## [Source data]

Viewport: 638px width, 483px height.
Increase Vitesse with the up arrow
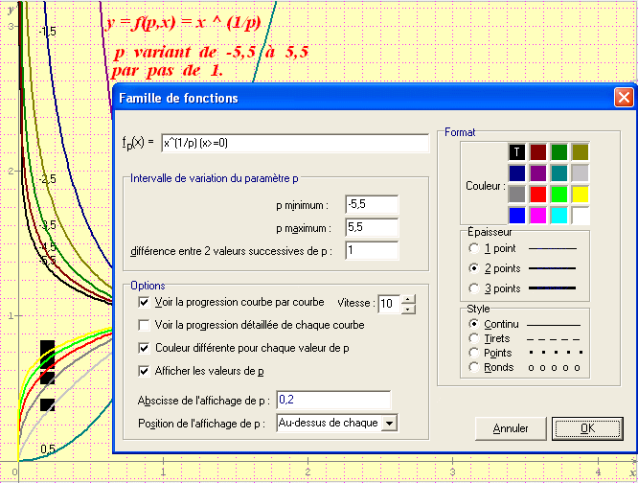pyautogui.click(x=409, y=299)
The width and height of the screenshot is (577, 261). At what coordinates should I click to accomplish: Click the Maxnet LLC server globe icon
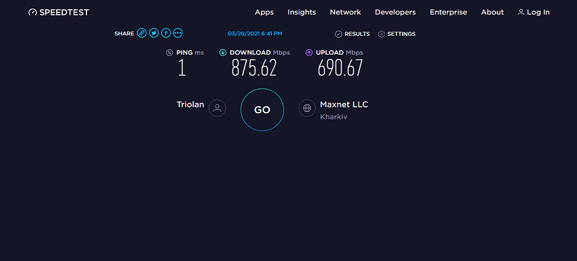[x=307, y=108]
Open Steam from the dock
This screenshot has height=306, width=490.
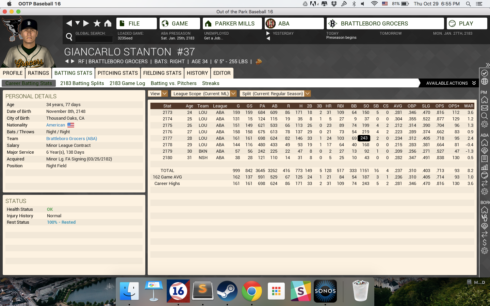click(x=227, y=291)
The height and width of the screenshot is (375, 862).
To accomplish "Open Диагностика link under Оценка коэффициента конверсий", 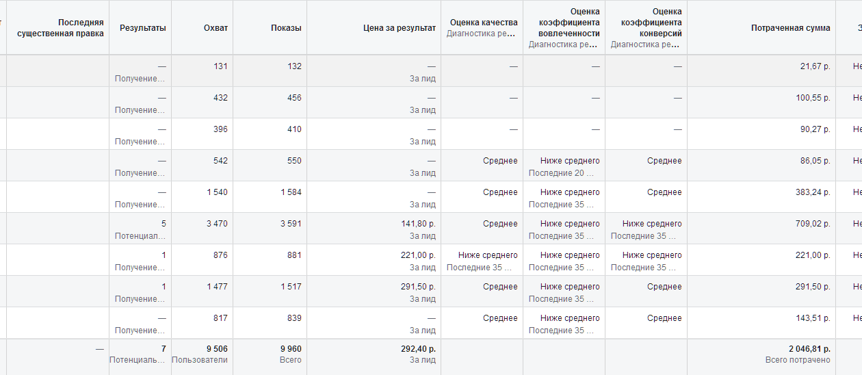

## [Exercise]
Keeping every word as it is, write out all the data and omit the pictures.

## [Solved exercise]
Viewport: 638px width, 483px height.
Increase Vitesse with the up arrow
pyautogui.click(x=409, y=299)
The width and height of the screenshot is (577, 261). At what coordinates should I click to accomplish: Click the Maxnet LLC server globe icon
[x=307, y=108]
Open Steam from the dock
This screenshot has height=306, width=490.
click(x=227, y=291)
The height and width of the screenshot is (375, 862).
To accomplish "Open Диагностика link under Оценка коэффициента конверсий", 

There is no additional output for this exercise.